Rewrite the data from the line containing "has width=1324, height=827." through the end of the data, changing "Advanced search" to "Basic search" and leaving everything else the same.

* **Records to process**:
————
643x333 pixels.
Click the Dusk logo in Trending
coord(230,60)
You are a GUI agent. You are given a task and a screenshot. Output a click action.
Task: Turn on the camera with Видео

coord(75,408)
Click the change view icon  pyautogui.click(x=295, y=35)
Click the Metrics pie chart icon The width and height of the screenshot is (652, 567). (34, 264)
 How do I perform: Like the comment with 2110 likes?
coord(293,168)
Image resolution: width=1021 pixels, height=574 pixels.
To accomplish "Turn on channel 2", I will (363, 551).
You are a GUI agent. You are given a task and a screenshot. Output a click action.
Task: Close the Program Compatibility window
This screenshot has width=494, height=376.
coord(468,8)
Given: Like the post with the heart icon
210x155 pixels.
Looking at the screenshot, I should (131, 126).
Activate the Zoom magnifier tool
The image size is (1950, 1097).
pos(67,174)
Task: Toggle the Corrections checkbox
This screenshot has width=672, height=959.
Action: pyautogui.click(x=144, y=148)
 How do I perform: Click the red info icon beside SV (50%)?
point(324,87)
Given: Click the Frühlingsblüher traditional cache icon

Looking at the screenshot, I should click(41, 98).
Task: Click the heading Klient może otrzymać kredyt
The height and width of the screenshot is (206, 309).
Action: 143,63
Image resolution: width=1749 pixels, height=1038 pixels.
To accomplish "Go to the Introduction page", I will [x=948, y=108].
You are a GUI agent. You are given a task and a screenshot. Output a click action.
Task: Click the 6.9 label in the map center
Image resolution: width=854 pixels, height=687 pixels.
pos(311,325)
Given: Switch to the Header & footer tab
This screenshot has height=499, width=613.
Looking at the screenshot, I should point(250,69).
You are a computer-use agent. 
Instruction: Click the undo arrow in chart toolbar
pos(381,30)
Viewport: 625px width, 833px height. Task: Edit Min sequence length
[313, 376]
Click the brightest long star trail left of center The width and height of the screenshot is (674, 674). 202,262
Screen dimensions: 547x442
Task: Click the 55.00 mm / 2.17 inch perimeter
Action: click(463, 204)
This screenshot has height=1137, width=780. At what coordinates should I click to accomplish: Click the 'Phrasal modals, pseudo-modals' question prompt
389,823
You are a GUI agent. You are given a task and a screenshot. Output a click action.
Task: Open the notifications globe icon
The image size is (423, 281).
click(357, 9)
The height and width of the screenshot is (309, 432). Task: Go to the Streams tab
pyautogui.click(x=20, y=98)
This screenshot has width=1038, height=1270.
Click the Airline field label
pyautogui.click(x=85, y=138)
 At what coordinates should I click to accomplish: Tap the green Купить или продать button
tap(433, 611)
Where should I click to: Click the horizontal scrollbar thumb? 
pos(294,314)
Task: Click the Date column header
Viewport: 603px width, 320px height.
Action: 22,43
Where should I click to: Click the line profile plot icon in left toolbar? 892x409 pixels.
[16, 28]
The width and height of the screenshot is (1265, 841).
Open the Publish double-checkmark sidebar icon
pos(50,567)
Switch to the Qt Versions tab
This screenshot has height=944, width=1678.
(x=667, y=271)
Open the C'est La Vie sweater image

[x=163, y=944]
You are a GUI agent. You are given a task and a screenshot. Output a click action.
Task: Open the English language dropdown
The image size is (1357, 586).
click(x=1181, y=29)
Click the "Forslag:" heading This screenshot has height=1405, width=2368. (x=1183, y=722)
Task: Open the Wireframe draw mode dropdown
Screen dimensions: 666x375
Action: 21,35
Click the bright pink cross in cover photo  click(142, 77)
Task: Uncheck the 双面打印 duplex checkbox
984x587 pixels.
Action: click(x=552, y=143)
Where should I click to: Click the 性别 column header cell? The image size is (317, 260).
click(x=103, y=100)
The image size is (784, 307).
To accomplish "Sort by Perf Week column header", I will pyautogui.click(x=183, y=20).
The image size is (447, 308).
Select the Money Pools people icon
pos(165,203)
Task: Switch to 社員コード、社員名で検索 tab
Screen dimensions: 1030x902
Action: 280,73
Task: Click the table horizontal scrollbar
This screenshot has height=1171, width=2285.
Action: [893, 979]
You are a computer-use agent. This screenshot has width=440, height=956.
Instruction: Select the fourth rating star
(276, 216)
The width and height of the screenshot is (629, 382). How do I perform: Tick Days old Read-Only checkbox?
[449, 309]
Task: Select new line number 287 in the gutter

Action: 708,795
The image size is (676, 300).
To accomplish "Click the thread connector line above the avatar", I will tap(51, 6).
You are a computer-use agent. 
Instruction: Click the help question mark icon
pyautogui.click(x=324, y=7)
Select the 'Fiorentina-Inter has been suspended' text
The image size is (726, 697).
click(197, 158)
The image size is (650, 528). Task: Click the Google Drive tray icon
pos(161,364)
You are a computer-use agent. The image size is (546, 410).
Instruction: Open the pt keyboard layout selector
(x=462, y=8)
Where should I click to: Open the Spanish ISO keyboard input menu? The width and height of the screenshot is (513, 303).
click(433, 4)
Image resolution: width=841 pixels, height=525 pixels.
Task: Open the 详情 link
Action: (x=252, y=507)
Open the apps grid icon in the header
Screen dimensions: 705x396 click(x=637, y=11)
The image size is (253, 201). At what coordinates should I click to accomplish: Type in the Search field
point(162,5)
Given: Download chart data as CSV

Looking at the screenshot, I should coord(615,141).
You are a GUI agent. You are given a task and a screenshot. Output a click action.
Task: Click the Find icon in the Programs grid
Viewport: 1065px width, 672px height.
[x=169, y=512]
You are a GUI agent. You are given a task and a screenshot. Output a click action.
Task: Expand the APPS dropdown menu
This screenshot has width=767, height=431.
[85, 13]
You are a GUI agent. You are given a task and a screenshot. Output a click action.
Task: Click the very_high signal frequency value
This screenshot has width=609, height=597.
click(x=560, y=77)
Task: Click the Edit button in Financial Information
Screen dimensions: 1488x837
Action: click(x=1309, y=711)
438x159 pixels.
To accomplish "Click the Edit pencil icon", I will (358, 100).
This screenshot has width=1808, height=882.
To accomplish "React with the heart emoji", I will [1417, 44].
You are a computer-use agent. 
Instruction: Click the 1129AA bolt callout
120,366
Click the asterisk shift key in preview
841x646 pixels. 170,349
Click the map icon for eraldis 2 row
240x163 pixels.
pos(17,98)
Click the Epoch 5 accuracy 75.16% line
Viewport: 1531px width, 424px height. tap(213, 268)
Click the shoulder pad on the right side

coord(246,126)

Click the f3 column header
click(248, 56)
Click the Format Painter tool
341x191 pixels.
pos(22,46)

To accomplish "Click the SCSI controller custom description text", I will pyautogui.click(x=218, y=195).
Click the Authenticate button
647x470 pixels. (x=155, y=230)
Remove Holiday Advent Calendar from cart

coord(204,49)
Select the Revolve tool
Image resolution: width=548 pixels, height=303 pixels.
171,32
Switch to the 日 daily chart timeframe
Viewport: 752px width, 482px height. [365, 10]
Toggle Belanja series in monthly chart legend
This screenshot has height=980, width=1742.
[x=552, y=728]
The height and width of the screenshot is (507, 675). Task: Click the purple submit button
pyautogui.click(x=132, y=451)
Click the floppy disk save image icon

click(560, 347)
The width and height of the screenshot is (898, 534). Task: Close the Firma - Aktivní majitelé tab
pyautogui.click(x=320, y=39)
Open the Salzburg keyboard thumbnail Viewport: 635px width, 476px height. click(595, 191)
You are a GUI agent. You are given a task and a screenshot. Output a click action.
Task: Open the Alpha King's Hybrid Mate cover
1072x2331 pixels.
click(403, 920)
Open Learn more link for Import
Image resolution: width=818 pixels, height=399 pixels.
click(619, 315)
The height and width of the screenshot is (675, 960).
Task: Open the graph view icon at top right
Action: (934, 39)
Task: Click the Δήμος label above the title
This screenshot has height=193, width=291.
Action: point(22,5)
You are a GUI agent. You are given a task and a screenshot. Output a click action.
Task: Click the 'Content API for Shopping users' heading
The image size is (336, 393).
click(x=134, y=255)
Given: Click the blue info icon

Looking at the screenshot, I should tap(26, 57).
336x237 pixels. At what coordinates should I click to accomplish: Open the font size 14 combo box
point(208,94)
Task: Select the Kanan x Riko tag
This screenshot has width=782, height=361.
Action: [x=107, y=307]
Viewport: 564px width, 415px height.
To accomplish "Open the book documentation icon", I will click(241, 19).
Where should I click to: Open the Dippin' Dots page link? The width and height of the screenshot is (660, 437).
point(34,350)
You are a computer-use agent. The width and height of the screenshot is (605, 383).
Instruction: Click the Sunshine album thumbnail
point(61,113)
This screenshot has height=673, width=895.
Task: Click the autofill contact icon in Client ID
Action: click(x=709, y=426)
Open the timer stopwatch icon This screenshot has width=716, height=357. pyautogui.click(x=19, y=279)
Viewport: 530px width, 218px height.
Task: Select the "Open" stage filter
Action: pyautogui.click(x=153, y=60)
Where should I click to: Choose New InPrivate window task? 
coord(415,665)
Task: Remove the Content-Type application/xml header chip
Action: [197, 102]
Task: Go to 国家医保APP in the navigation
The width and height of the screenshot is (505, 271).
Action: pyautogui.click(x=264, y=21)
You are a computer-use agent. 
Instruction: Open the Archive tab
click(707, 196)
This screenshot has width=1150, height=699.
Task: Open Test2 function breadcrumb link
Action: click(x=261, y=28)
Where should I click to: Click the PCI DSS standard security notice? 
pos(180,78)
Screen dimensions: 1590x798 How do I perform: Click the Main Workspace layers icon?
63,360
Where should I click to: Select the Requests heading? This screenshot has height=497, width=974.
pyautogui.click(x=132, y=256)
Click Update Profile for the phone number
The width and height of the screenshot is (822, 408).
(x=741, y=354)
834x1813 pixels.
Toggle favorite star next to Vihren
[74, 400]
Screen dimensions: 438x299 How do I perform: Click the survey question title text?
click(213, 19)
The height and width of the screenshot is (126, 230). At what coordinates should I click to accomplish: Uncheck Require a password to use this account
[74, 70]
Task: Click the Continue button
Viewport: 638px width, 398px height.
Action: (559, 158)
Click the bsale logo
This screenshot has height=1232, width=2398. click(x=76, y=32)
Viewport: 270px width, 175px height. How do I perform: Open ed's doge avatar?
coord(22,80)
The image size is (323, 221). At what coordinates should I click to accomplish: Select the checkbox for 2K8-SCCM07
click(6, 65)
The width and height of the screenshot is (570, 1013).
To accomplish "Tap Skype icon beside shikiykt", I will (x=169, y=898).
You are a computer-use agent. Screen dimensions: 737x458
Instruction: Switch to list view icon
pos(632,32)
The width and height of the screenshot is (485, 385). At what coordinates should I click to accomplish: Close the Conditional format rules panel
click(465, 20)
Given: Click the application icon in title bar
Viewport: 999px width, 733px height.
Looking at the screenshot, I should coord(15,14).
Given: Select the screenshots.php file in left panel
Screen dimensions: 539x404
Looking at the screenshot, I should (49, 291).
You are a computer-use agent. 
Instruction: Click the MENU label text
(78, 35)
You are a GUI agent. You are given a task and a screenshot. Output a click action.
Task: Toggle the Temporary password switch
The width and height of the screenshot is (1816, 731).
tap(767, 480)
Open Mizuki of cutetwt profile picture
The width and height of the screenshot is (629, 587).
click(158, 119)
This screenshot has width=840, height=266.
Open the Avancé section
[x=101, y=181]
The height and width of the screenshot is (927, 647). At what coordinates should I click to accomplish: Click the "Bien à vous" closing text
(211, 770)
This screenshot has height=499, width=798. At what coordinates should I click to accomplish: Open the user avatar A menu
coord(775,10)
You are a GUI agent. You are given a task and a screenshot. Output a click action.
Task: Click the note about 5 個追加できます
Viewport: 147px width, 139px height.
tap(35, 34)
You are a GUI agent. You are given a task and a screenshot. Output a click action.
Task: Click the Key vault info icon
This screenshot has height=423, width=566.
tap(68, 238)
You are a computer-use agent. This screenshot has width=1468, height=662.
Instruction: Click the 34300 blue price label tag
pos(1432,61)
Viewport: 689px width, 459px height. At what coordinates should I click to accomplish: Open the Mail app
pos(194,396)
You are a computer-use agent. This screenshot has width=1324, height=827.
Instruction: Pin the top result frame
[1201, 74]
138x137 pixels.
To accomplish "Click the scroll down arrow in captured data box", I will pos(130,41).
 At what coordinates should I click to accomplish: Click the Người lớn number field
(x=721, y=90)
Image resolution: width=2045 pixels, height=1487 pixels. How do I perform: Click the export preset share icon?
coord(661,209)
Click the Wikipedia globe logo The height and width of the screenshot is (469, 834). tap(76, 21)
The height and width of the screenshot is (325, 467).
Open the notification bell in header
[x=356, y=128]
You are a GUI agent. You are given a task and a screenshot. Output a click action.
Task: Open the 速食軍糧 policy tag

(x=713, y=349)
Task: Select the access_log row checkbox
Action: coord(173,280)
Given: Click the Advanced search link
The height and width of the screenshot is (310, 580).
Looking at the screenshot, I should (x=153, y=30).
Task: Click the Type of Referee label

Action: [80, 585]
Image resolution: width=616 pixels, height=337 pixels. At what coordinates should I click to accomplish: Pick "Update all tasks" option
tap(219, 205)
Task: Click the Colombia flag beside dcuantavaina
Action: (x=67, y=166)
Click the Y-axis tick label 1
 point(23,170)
————
* **Complete answer**:
You are a computer-use agent. This screenshot has width=1324, height=827.
Instruction: Pin the top result frame
[1201, 74]
138x137 pixels.
To accomplish "Click the scroll down arrow in captured data box", I will pos(130,41).
 At what coordinates should I click to accomplish: Click the Người lớn number field
(x=721, y=90)
Image resolution: width=2045 pixels, height=1487 pixels. How do I perform: Click the export preset share icon?
coord(661,209)
Click the Wikipedia globe logo The height and width of the screenshot is (469, 834). tap(76, 21)
The height and width of the screenshot is (325, 467).
Open the notification bell in header
[x=356, y=128]
You are a GUI agent. You are given a task and a screenshot. Output a click action.
Task: Open the 速食軍糧 policy tag

(x=713, y=349)
Task: Select the access_log row checkbox
Action: coord(173,280)
Given: Click the Basic search link
The height and width of the screenshot is (310, 580).
Looking at the screenshot, I should (x=153, y=30).
Task: Click the Type of Referee label

Action: [80, 585]
Image resolution: width=616 pixels, height=337 pixels. At what coordinates should I click to accomplish: Pick "Update all tasks" option
tap(219, 205)
Task: Click the Colombia flag beside dcuantavaina
Action: (x=67, y=166)
Click the Y-axis tick label 1
 point(23,170)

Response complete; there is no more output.